---- Passage provided

Derby’s Rock Regional Hospital has not been immune to the effects of the pandemic on employment, with the local hospital currently facing staffing challenges due to a nationwide nursing shortage.
While Rock Regional CEO Barry Beus said the nursing shortage was causing issues prior to the pandemic, the current situation has put it under a microscope.
“Across the country, there have been many late-career nurses leave the industry due to the pandemic,” Beus said. “Others chose to pursue careers in outpatient, non-acute care settings, making it difficult for hospitals.”
Currently, Rock Regional Hospital has 12 open registered nursing positions – accounting for more than one-third of all of the openings the hospital is looking to fill.
Namely, the Derby hospital’s intensive care and medical/surgical departments are feeling the impact of the nursing shortage the most. That has led the hospital to look elsewhere for help.
“This shortage has resulted in Rock Regional Hospital utilizing staffing agencies to supplement the needs of our departments,” Beus said. “As a result of the demand for nurses, staffing agencies have dramatically increased their rates and have additional premiums for caring for COVID patients. We continue strong recruiting efforts to bring additional staff in-house in hopes that we can minimize or eliminate the need for staffing agencies.”

--------
---- Information given

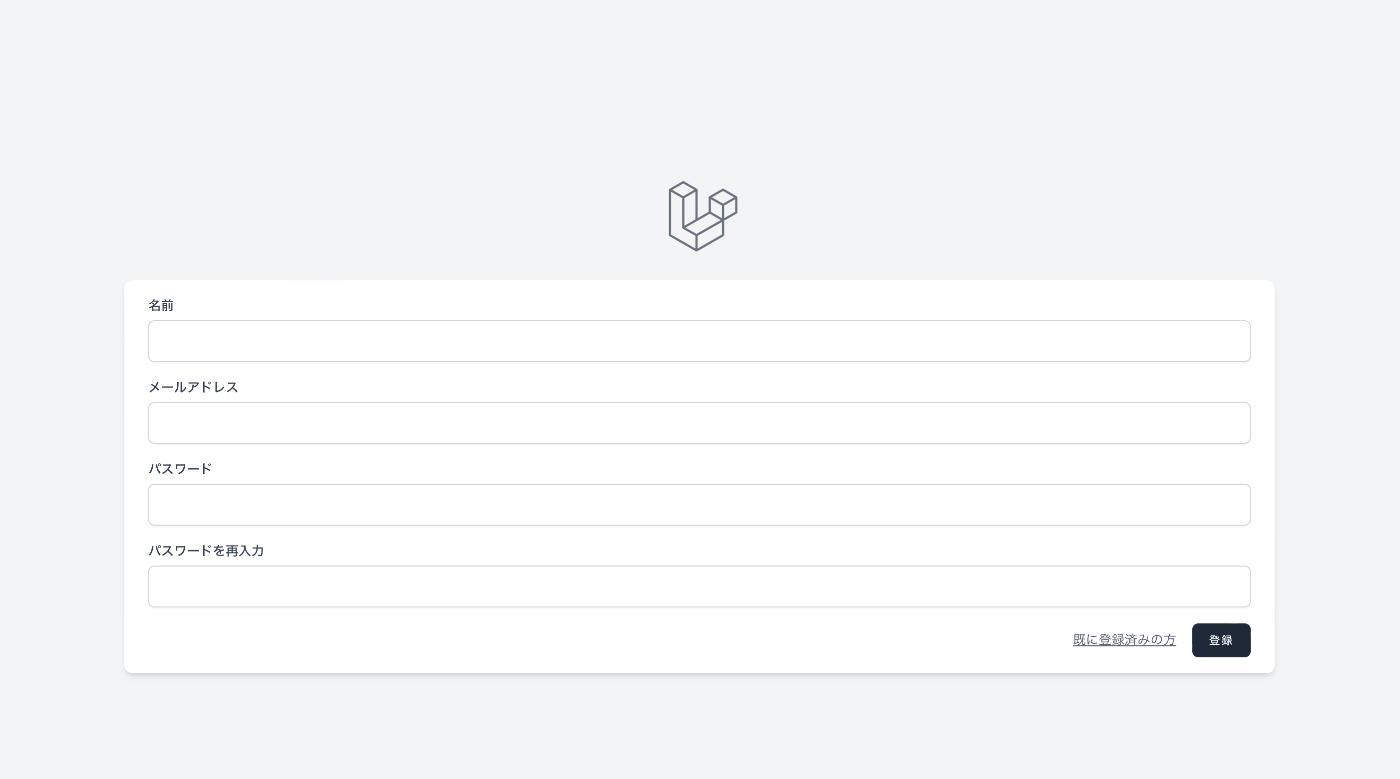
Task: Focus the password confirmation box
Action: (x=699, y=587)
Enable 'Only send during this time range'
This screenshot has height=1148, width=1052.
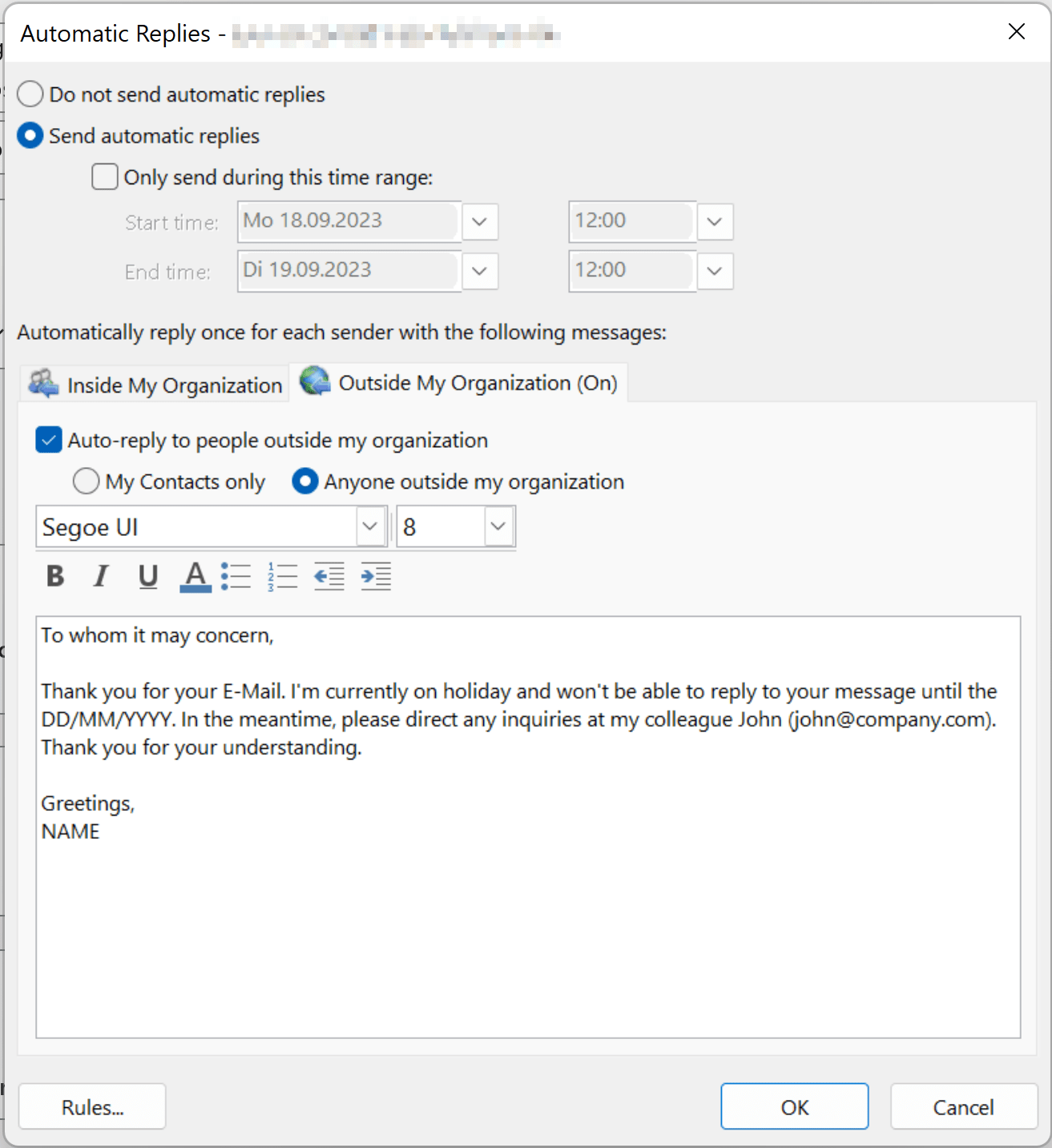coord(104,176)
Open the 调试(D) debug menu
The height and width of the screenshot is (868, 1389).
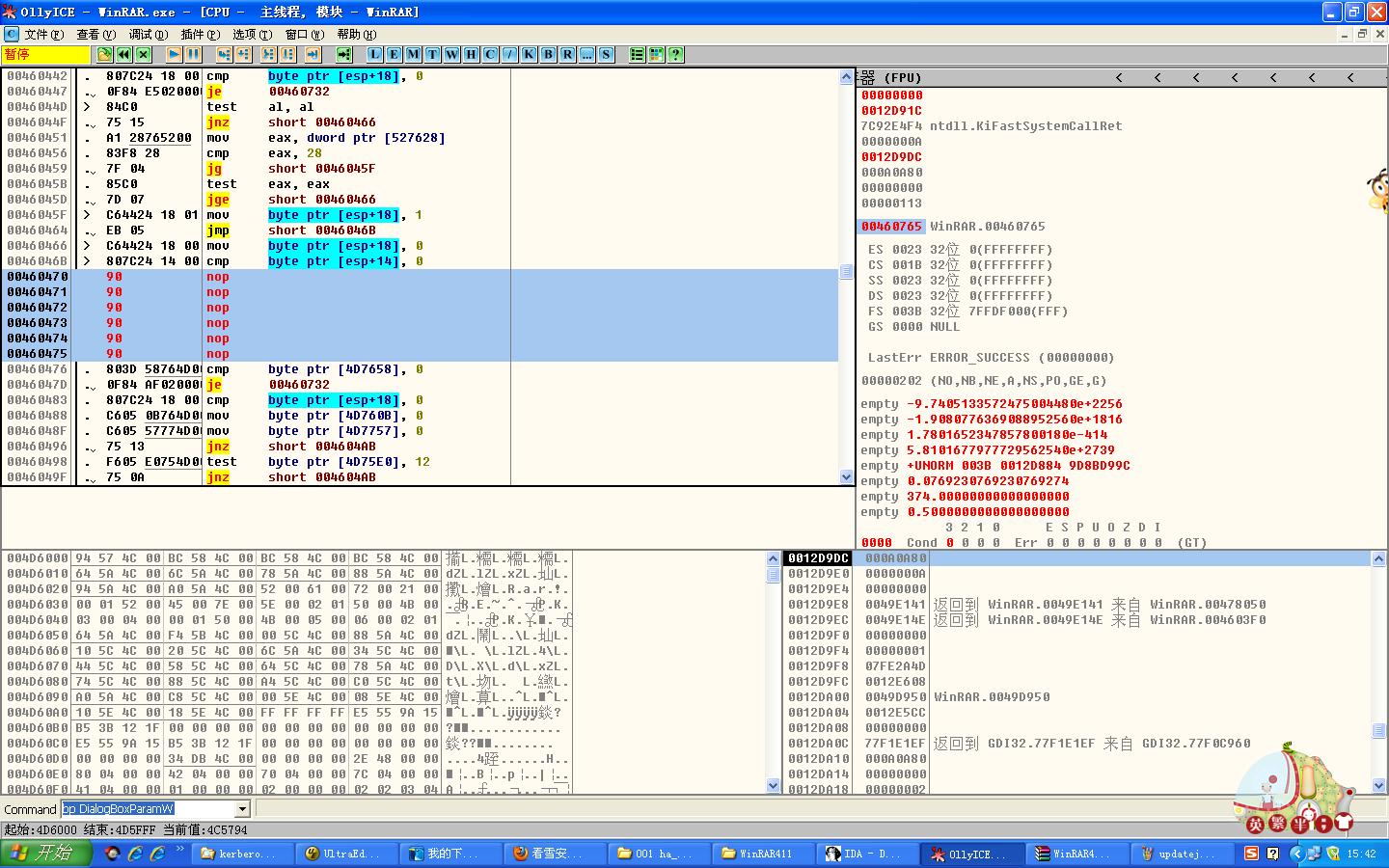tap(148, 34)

--------

Things to do:
a) How many open registered nursing positions does Rock Regional Hospital currently have, according to the article on its nursing shortage?
b) List every proper name that appears in the article on the hospital's nursing shortage, counting each name once.

Task-by-task outputs:
a) 12

b) Derby, Rock Regional Hospital, Barry Beus, COVID